EXERCISE OBJECTIVE:
Output the data below exactly, without images.

DATA FOR THE TASK START

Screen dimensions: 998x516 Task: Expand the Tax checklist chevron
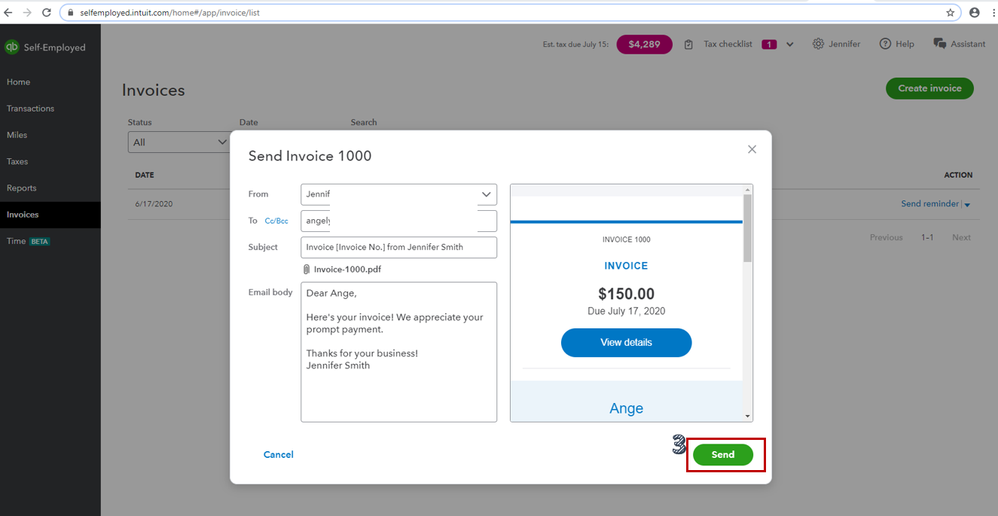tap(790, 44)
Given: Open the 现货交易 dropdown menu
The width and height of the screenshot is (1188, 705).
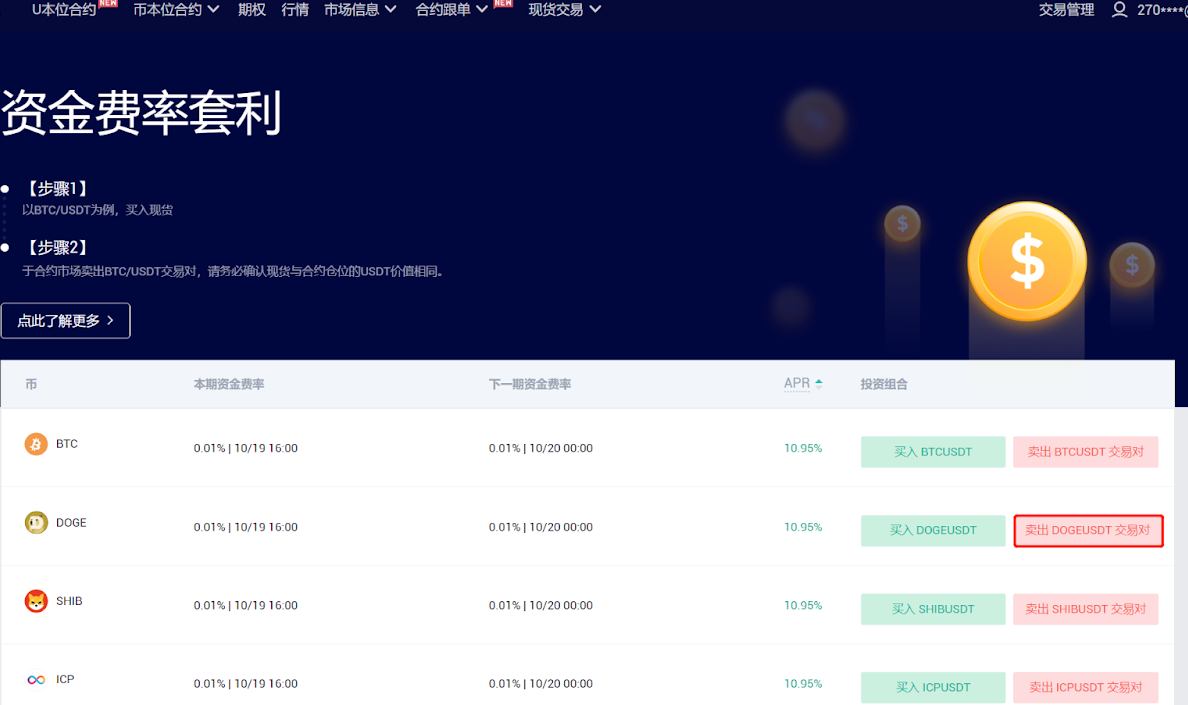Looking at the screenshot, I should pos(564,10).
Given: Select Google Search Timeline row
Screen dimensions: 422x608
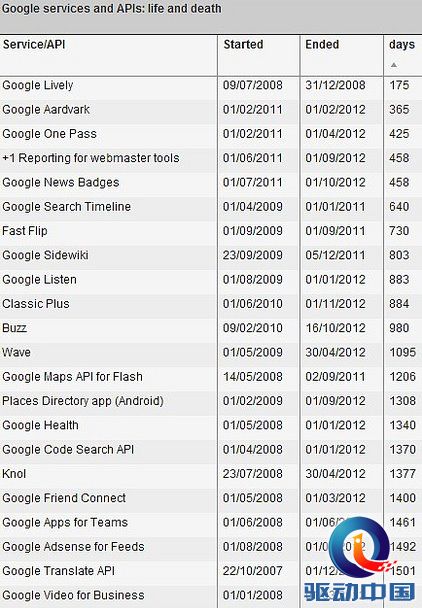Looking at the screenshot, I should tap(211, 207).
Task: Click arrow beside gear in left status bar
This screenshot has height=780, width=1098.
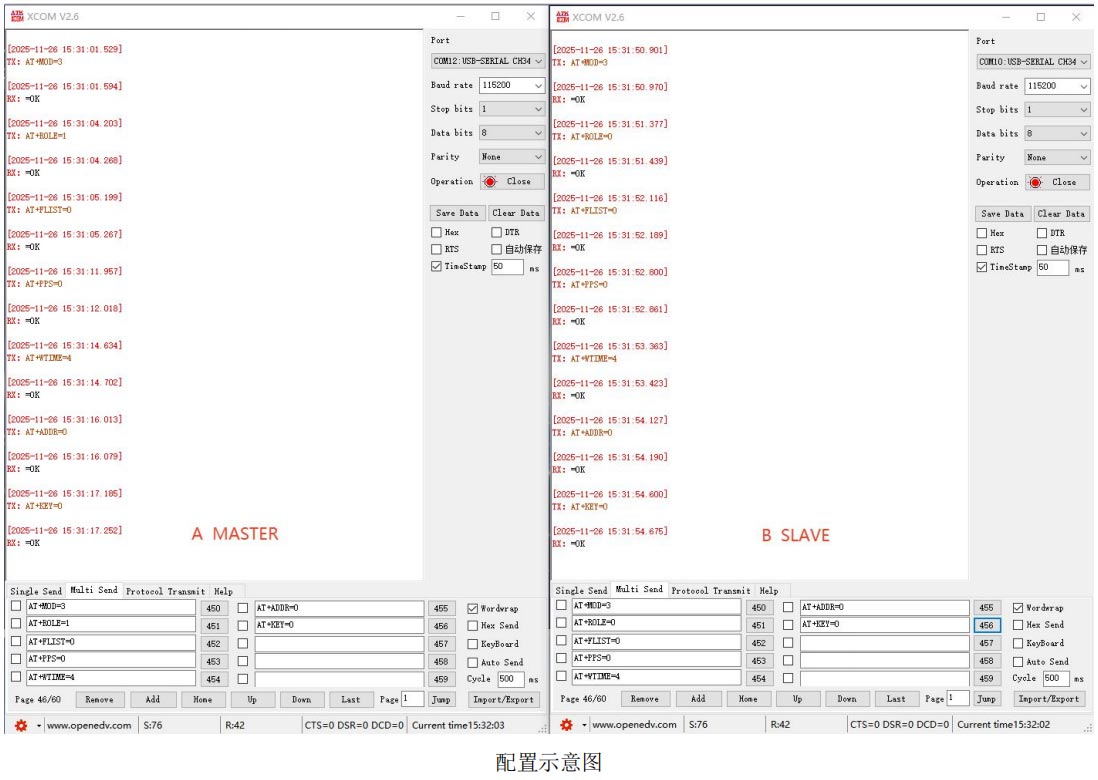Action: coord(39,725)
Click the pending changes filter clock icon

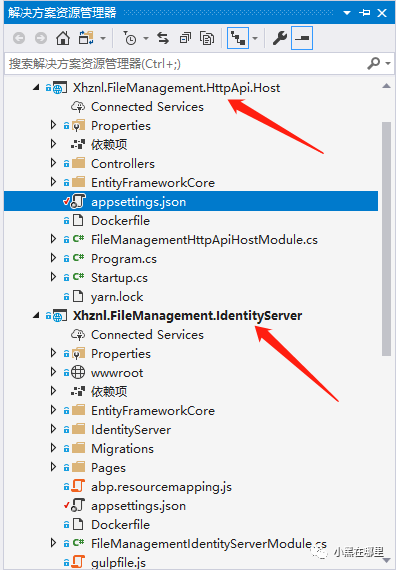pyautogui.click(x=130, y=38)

DATA FOR THE TASK END

ANSWER BELOW:
Screen dimensions: 998x516 Task: Expand the Tax checklist chevron
tap(790, 44)
Given: Open the 现货交易 dropdown menu
The width and height of the screenshot is (1188, 705).
Looking at the screenshot, I should pos(564,10).
Given: Select Google Search Timeline row
Screen dimensions: 422x608
Looking at the screenshot, I should tap(211, 207).
Task: Click arrow beside gear in left status bar
This screenshot has height=780, width=1098.
Action: coord(39,725)
Click the pending changes filter clock icon

pyautogui.click(x=130, y=38)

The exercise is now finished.